Execute a stored procedure with optional parameters
AI agents invoke execute_procedure to trigger actions in MSSQL MCP Server. What it does depends on the arguments the agent supplies, and its effects often reach beyond the immediate call — builds kicked off, notifications sent, workflows started.
Stored procedures can contain any SQL operations (SELECT, INSERT, UPDATE, DELETE, DDL, or administrative commands). The tool accepts optional parameters that could be manipulated to alter procedure behavior. Execution effects are dependent on procedure implementation and arguments, making this an Execute category risk.
From the tool's definition Tool name 'execute_procedure' combined with description 'Execute a stored procedure with optional parameters' indicates dynamic execution of arbitrary stored procedures.
Documented attack patterns abuse exactly the kind of access execute_procedure gives an agent:
PolicyLayer is an MCP gateway — it sits between your AI agents and MSSQL MCP Server, and nothing reaches the server without passing your rules.

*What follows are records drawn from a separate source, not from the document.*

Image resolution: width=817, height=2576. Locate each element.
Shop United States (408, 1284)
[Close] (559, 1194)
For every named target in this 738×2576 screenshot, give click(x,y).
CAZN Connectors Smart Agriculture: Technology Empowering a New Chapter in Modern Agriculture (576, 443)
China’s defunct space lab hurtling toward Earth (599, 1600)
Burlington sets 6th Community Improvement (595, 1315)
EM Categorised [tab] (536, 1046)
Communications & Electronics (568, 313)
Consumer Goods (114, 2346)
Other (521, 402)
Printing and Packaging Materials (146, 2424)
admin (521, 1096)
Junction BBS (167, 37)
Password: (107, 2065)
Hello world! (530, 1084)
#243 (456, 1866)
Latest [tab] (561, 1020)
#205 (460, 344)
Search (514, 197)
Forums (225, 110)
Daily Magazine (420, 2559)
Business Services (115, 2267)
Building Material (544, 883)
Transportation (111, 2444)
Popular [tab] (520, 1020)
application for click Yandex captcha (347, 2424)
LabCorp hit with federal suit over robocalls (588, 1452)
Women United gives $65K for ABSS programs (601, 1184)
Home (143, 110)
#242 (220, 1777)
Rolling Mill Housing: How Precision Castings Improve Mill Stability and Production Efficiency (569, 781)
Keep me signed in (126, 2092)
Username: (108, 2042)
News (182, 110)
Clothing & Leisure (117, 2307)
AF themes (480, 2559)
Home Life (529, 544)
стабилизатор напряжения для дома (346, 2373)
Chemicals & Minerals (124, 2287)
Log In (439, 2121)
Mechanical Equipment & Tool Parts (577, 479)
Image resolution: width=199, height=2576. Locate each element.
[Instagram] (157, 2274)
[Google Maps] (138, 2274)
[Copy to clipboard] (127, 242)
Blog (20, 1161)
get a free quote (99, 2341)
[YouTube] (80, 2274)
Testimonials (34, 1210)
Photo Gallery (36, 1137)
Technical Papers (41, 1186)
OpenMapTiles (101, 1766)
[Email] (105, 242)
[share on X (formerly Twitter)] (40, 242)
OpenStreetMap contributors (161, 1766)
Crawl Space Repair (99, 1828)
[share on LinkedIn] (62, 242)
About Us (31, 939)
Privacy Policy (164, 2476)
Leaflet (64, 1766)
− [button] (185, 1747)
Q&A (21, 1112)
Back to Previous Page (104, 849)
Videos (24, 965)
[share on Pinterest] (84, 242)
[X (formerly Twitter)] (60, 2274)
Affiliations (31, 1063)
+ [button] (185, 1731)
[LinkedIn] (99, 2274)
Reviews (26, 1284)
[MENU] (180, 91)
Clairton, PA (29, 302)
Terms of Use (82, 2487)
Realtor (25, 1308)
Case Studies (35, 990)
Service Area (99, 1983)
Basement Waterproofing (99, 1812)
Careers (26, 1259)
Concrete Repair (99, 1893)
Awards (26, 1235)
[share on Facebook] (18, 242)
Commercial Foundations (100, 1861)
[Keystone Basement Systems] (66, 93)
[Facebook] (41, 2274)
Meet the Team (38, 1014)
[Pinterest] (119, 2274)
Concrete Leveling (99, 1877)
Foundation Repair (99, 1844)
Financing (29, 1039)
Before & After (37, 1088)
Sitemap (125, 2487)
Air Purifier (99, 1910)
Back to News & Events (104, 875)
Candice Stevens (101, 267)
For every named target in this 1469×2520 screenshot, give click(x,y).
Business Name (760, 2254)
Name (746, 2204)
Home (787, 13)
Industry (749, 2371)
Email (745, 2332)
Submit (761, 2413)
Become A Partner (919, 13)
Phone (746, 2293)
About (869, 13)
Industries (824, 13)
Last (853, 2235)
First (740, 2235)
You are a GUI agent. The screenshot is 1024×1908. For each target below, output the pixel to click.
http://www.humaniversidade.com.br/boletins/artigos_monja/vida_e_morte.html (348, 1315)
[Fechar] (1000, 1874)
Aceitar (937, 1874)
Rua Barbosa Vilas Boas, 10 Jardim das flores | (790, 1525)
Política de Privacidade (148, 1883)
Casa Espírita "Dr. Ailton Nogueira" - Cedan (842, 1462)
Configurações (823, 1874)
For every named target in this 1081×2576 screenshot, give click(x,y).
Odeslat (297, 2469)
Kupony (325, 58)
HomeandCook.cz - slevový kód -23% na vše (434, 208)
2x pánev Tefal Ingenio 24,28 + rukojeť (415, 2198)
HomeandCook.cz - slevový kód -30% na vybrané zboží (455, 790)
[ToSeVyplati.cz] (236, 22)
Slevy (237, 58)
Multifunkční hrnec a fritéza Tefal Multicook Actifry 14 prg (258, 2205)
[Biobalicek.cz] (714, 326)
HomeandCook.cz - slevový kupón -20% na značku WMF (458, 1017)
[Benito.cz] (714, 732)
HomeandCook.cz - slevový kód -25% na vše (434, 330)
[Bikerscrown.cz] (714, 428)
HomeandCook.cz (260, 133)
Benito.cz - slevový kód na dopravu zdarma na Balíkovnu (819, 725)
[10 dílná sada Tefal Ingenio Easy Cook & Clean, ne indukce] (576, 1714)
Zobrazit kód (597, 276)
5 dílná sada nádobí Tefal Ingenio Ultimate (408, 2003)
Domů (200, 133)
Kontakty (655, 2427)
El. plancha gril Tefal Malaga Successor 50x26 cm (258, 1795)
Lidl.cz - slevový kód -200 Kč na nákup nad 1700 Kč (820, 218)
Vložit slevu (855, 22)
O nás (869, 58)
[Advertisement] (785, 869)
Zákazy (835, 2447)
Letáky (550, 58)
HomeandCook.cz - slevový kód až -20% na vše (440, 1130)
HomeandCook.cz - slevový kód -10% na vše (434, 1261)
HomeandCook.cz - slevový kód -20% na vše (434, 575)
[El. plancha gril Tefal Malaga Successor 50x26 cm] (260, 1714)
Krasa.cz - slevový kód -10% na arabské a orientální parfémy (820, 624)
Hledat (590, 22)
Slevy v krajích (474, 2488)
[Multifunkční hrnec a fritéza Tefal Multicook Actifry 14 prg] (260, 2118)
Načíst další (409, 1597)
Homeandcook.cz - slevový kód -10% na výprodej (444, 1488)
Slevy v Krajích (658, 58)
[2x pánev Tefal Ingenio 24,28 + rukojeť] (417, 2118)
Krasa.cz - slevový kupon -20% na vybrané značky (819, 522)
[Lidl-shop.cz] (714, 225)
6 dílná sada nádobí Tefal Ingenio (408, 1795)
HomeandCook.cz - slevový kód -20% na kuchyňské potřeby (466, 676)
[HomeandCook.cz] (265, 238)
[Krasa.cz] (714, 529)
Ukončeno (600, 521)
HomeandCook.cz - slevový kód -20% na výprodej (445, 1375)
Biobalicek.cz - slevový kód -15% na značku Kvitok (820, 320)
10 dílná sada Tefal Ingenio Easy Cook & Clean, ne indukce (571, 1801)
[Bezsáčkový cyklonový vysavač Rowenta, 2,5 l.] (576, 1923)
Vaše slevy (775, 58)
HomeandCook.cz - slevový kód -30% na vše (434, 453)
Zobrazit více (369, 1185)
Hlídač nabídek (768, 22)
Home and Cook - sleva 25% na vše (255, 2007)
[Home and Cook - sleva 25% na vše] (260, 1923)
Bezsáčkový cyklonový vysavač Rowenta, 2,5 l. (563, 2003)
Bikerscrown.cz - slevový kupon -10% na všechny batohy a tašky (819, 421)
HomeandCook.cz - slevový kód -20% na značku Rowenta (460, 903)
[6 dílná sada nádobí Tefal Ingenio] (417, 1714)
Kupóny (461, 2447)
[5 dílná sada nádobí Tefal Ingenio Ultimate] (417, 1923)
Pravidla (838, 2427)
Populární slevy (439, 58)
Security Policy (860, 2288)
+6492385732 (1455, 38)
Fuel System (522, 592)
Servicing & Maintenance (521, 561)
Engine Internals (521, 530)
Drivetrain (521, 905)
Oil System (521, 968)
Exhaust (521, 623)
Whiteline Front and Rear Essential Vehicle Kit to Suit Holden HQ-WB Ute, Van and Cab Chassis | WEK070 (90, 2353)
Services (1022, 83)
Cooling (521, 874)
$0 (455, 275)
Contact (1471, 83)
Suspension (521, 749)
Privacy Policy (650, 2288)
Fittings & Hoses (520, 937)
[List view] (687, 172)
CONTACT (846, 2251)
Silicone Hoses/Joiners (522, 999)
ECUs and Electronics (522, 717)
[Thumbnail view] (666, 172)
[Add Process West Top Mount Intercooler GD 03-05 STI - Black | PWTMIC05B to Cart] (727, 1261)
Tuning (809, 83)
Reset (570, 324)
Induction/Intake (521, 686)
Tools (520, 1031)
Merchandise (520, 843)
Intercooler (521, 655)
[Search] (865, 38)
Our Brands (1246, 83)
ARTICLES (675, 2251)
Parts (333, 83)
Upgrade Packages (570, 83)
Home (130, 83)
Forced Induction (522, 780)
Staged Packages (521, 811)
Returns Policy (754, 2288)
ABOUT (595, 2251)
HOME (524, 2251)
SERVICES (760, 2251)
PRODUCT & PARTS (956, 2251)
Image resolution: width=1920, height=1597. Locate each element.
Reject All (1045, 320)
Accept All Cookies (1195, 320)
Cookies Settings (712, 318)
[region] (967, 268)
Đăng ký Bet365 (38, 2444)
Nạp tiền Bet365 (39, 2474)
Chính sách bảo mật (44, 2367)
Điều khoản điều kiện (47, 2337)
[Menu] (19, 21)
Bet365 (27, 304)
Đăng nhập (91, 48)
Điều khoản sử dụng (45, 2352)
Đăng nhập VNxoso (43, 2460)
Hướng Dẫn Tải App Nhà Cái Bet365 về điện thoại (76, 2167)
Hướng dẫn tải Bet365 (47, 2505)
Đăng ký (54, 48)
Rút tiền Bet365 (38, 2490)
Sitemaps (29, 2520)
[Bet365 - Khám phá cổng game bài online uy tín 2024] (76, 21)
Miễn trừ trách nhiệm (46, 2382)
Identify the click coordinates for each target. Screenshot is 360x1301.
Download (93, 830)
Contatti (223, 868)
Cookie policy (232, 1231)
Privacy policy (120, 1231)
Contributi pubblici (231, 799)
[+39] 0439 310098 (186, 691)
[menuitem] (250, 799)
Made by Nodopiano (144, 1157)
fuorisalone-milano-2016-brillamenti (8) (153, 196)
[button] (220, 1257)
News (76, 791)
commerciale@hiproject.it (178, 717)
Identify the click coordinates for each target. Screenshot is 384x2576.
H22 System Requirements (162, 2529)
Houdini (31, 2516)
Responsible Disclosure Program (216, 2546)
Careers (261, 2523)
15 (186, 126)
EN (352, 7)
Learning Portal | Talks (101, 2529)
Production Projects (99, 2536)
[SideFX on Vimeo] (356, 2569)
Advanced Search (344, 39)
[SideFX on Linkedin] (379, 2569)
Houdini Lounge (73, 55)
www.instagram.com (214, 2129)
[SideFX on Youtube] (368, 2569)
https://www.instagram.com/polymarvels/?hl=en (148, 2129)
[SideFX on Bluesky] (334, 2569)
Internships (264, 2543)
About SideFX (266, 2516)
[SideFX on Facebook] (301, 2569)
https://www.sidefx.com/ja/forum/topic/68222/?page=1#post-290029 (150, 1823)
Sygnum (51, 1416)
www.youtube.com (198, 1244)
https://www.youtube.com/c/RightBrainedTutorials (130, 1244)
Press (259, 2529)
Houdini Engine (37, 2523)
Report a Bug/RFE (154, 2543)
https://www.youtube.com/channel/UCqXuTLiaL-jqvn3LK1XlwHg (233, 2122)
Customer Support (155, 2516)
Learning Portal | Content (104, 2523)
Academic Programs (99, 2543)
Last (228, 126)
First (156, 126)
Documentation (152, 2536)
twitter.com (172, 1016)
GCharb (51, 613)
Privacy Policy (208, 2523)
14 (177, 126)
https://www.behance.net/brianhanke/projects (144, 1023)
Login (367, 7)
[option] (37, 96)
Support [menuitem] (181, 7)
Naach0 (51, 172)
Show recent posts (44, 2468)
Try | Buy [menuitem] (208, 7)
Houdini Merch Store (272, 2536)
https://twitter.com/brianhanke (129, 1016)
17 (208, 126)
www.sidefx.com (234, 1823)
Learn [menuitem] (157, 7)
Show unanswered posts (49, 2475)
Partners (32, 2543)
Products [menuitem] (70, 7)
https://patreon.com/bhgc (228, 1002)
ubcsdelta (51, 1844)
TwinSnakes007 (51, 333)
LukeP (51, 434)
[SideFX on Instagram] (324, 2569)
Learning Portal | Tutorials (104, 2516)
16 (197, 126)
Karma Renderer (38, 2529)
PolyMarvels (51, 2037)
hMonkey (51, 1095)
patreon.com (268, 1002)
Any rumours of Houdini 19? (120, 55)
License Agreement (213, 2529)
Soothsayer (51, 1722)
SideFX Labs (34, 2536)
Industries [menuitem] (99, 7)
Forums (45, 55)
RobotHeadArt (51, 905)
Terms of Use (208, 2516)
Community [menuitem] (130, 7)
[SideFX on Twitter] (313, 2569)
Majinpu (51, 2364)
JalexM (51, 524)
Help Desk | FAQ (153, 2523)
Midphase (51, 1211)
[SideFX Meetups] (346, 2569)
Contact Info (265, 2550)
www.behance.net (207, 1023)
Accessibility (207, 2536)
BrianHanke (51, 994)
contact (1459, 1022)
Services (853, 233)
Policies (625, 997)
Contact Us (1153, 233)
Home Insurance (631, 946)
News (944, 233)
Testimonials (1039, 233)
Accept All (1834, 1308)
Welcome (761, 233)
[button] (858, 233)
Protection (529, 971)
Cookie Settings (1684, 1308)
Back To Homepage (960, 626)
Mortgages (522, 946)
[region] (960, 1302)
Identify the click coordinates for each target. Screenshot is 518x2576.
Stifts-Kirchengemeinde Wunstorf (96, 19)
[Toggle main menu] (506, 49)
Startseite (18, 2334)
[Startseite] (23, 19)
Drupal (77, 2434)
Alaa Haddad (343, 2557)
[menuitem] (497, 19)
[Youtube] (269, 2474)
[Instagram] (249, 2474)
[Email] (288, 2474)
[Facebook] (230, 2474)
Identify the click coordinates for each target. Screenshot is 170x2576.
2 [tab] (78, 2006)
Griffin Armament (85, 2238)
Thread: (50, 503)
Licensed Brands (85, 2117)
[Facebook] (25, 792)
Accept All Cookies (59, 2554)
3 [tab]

This is the rule we recommend for execute_procedure:
{
"version": "1",
"default": "deny",
"tools": {
"execute_procedure": {
"limits": [
{
"counter": "execute_procedure_rate",
"window": "minute",
"max": 10,
"scope": "grant"
}
]
}
}
} execute_procedure stays usable, but rate-capped — a runaway agent can't fire it dozens of times a minute. Everything else on the server is denied unless you say otherwise.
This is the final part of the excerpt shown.